» Problem requirements
Rewrite the listing below with every "target" changed to "item" and nothing else altered, leaving out the pictures.

» Dataset rows
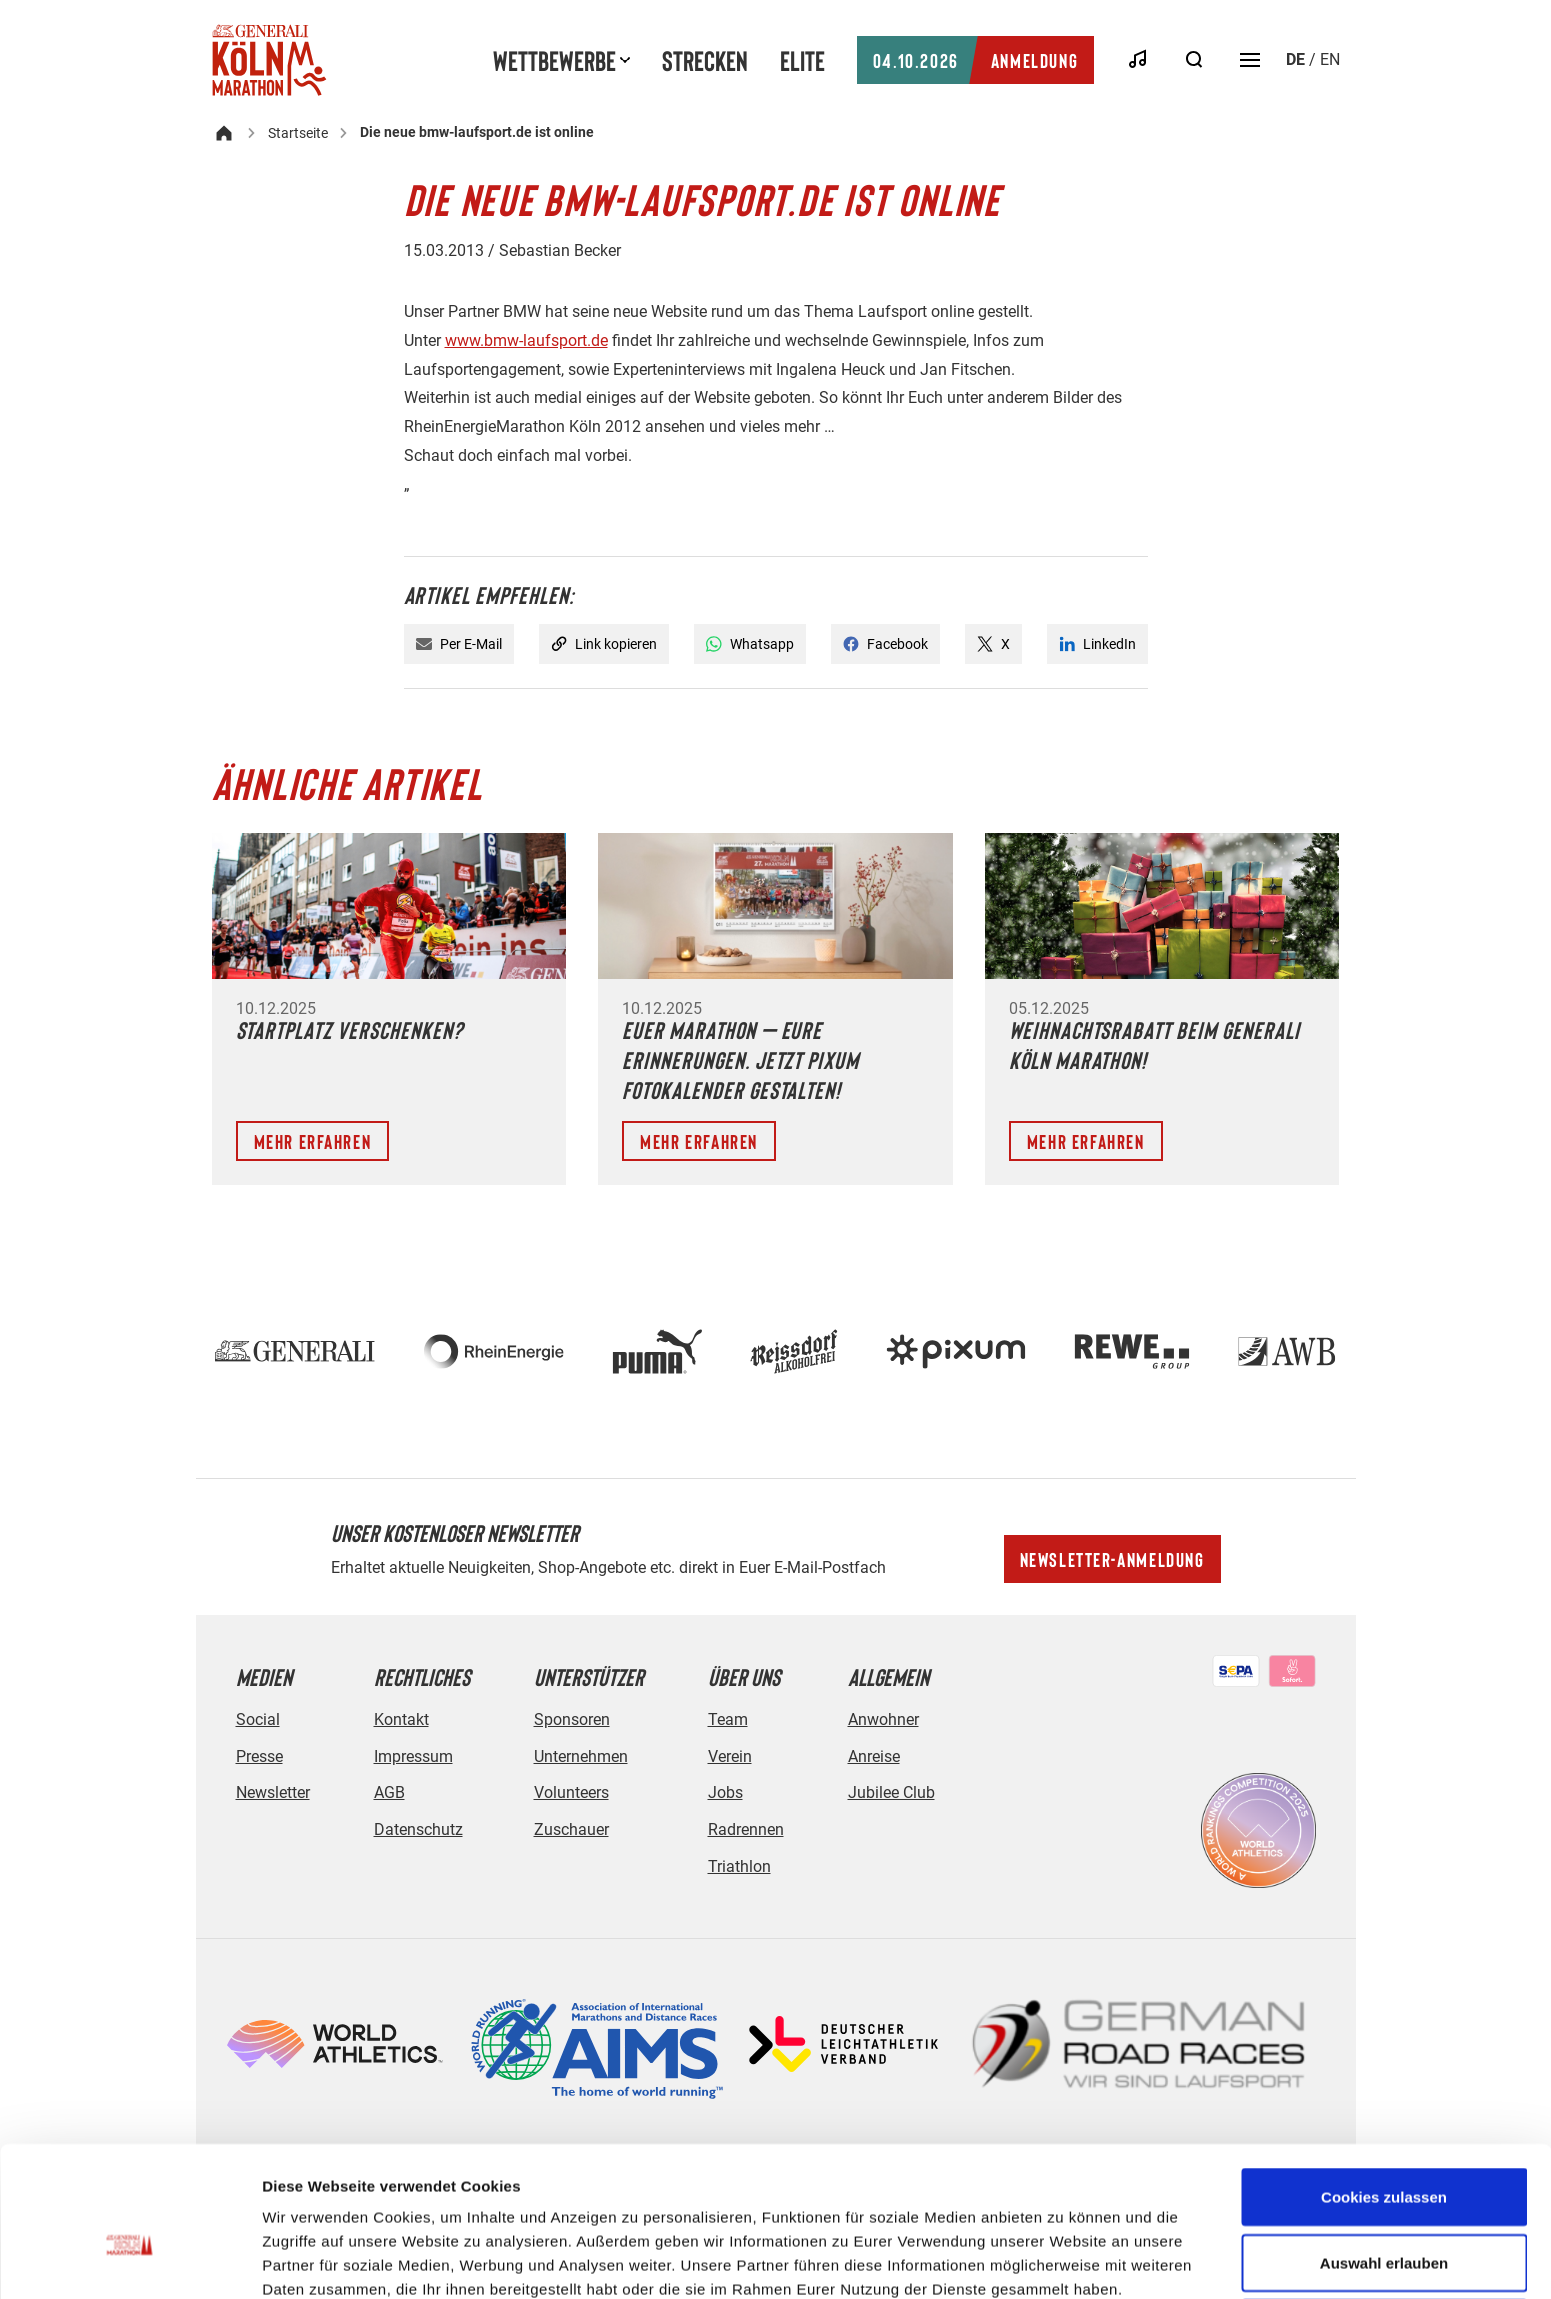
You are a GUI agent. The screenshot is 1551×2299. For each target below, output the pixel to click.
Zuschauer (571, 1829)
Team (728, 1719)
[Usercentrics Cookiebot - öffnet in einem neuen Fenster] (129, 2260)
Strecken (705, 60)
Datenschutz (418, 1829)
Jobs (725, 1792)
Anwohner (883, 1719)
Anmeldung (975, 60)
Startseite (298, 133)
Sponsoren (572, 1719)
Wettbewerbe (554, 60)
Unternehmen (581, 1756)
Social (258, 1719)
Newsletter (273, 1792)
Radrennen (746, 1829)
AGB (389, 1792)
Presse (259, 1756)
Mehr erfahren (313, 1141)
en (1330, 59)
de (1295, 59)
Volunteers (571, 1792)
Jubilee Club (891, 1792)
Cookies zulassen (1384, 2090)
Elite (802, 60)
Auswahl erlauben (1384, 2156)
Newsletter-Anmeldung (1112, 1559)
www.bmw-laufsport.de (526, 340)
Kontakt (401, 1719)
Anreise (874, 1756)
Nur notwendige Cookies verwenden (1384, 2233)
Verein (730, 1756)
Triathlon (739, 1866)
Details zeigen (1063, 2247)
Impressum (413, 1756)
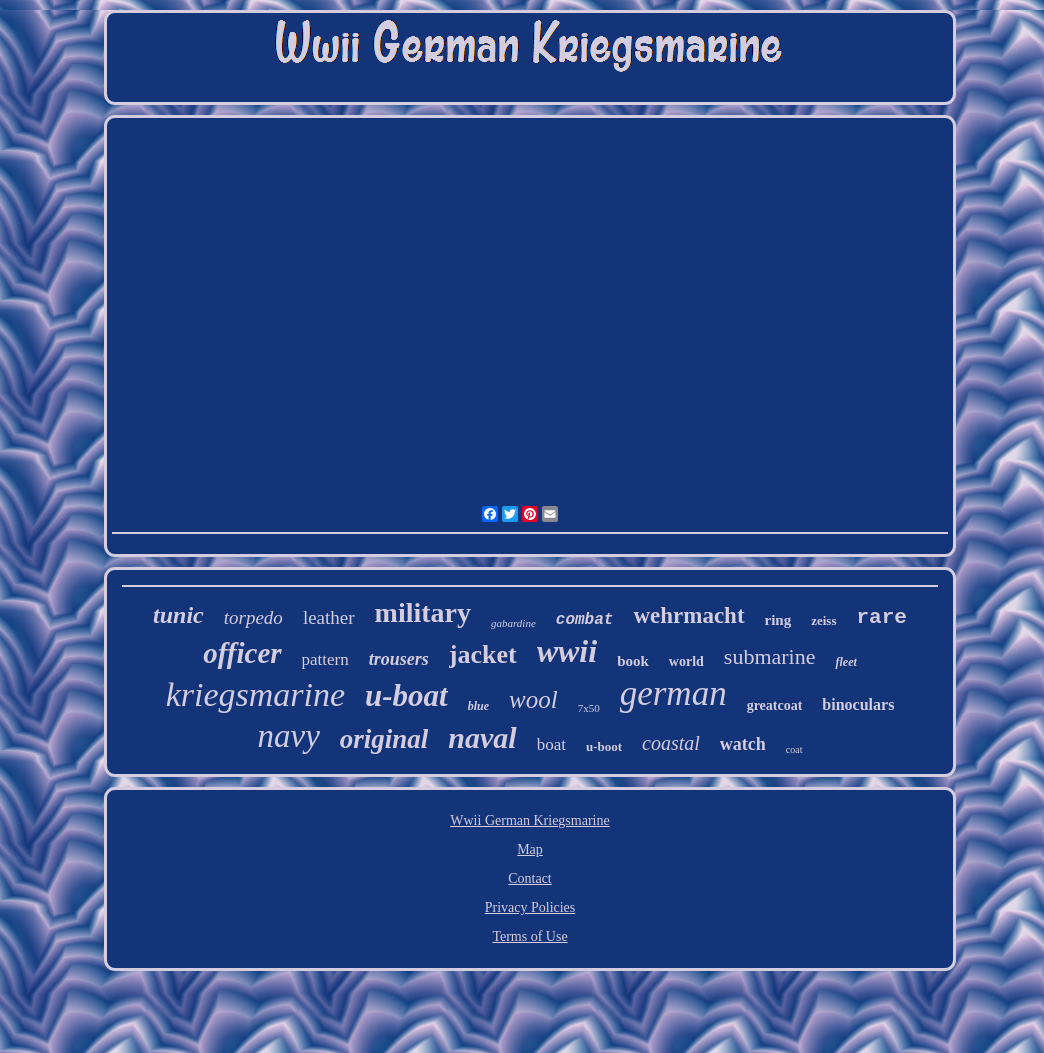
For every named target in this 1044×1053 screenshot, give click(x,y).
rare (882, 617)
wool (533, 699)
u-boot (604, 746)
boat (551, 744)
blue (478, 706)
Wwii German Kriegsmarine (529, 820)
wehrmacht (688, 615)
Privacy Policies (530, 907)
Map (530, 849)
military (423, 612)
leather (329, 617)
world (686, 661)
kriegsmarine (255, 694)
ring (778, 620)
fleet (845, 662)
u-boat (406, 695)
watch (743, 744)
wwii (567, 651)
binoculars (858, 704)
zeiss (823, 620)
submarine (770, 656)
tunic (178, 615)
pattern (325, 659)
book (633, 661)
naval (482, 737)
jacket (483, 654)
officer (242, 653)
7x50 (589, 708)
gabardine (513, 623)
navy (288, 736)
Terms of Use (529, 936)
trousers (399, 659)
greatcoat (775, 705)
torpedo (253, 617)
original (384, 739)
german (673, 693)
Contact (530, 878)
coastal (671, 743)
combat (585, 620)
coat (794, 749)
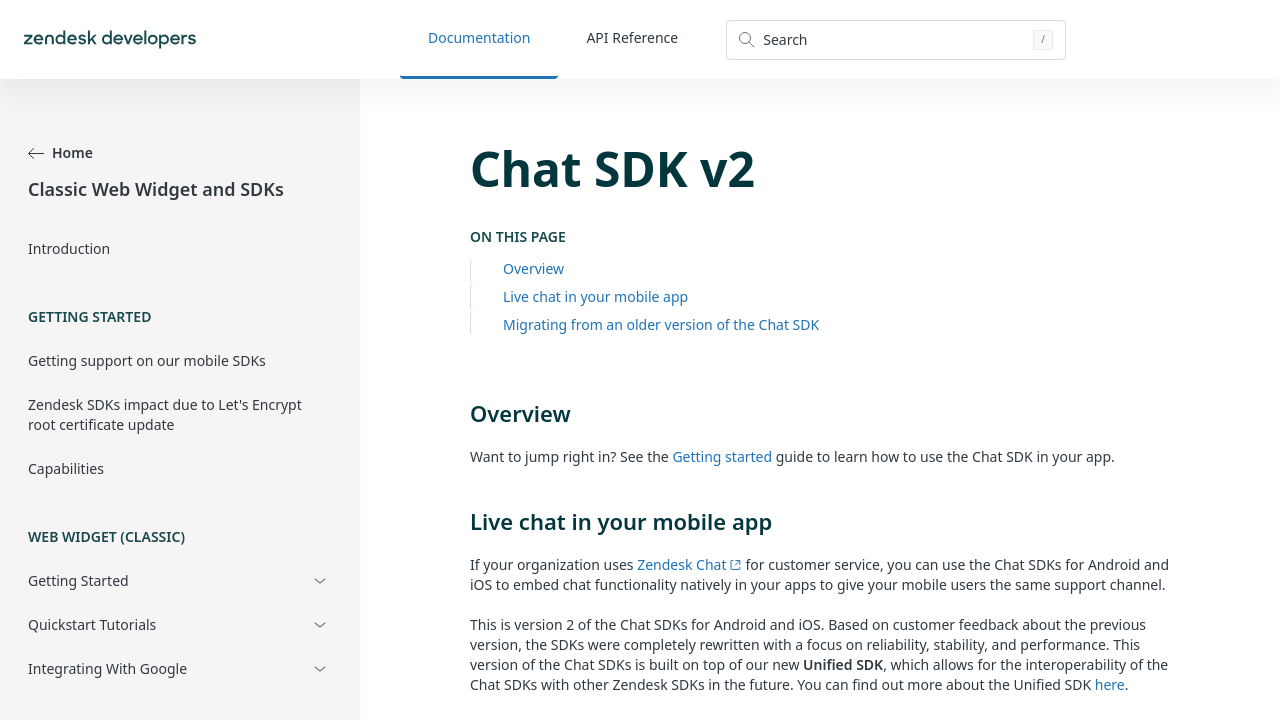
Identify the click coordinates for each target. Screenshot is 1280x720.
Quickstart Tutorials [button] (92, 624)
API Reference (632, 37)
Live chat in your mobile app (595, 296)
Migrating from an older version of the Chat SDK (661, 324)
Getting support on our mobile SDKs (147, 360)
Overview (533, 268)
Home (60, 152)
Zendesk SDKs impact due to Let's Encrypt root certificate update (165, 414)
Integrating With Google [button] (107, 668)
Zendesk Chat (689, 564)
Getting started (722, 456)
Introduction (69, 248)
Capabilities (66, 468)
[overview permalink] (460, 413)
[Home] (110, 39)
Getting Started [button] (78, 580)
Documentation (479, 37)
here (1110, 684)
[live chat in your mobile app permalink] (460, 521)
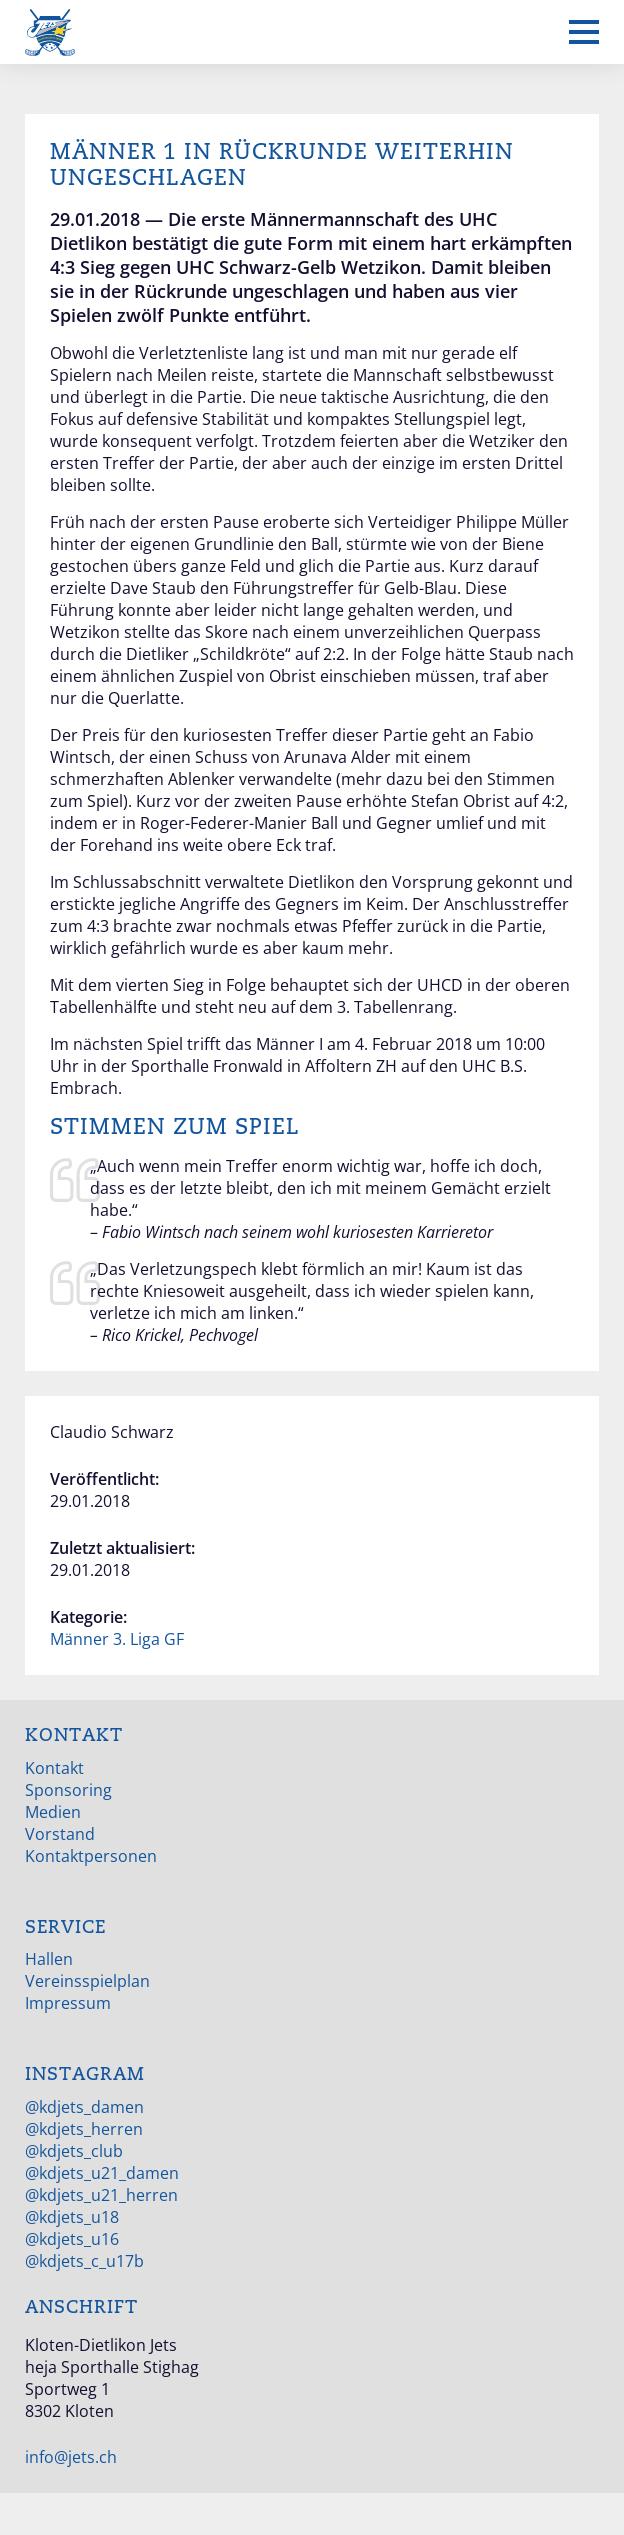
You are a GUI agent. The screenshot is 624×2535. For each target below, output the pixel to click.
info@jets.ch (71, 2457)
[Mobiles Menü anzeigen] (584, 32)
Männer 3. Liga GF (117, 1639)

» Answer for the task
You are a GUI agent. The screenshot is 1551×2299. For each item below, output the pixel to click.
Zuschauer (571, 1829)
Team (728, 1719)
[Usercentrics Cookiebot - öffnet in einem neuen Fenster] (129, 2260)
Strecken (705, 60)
Datenschutz (418, 1829)
Jobs (725, 1792)
Anwohner (883, 1719)
Anmeldung (975, 60)
Startseite (298, 133)
Sponsoren (572, 1719)
Wettbewerbe (554, 60)
Unternehmen (581, 1756)
Social (258, 1719)
Newsletter (273, 1792)
Radrennen (746, 1829)
AGB (389, 1792)
Presse (259, 1756)
Mehr erfahren (313, 1141)
en (1330, 59)
de (1295, 59)
Volunteers (571, 1792)
Jubilee Club (891, 1792)
Cookies zulassen (1384, 2090)
Elite (802, 60)
Auswahl erlauben (1384, 2156)
Newsletter-Anmeldung (1112, 1559)
www.bmw-laufsport.de (526, 340)
Kontakt (401, 1719)
Anreise (874, 1756)
Nur notwendige Cookies verwenden (1384, 2233)
Verein (730, 1756)
Triathlon (739, 1866)
Details zeigen (1063, 2247)
Impressum (413, 1756)
For every named item in this 1044×1053 screenshot, give click(x,y).
rare (882, 617)
wool (533, 699)
u-boot (604, 746)
boat (551, 744)
blue (478, 706)
Wwii German Kriegsmarine (529, 820)
wehrmacht (688, 615)
Privacy Policies (530, 907)
Map (530, 849)
military (423, 612)
leather (329, 617)
world (686, 661)
kriegsmarine (255, 694)
ring (778, 620)
fleet (845, 662)
u-boat (406, 695)
watch (743, 744)
wwii (567, 651)
binoculars (858, 704)
zeiss (823, 620)
submarine (770, 656)
tunic (178, 615)
pattern (325, 659)
book (633, 661)
naval (482, 737)
jacket (483, 654)
officer (242, 653)
7x50 (589, 708)
gabardine (513, 623)
navy (288, 736)
Terms of Use (529, 936)
trousers (399, 659)
greatcoat (775, 705)
torpedo (253, 617)
original (384, 739)
german (673, 693)
Contact (530, 878)
coastal (671, 743)
combat (585, 620)
coat (794, 749)
Identify the click coordinates for each item. Screenshot is 1280x720.
Quickstart Tutorials [button] (92, 624)
API Reference (632, 37)
Live chat in your mobile app (595, 296)
Migrating from an older version of the Chat SDK (661, 324)
Getting support on our mobile SDKs (147, 360)
Overview (533, 268)
Home (60, 152)
Zendesk SDKs impact due to Let's Encrypt root certificate update (165, 414)
Integrating With Google [button] (107, 668)
Zendesk Chat (689, 564)
Getting started (722, 456)
Introduction (69, 248)
Capabilities (66, 468)
[overview permalink] (460, 413)
[Home] (110, 39)
Getting Started [button] (78, 580)
Documentation (479, 37)
here (1110, 684)
[live chat in your mobile app permalink] (460, 521)
You are a GUI agent. The screenshot is 624×2535. For each item below, output the pixel to click.
info@jets.ch (71, 2457)
[Mobiles Menü anzeigen] (584, 32)
Männer 3. Liga GF (117, 1639)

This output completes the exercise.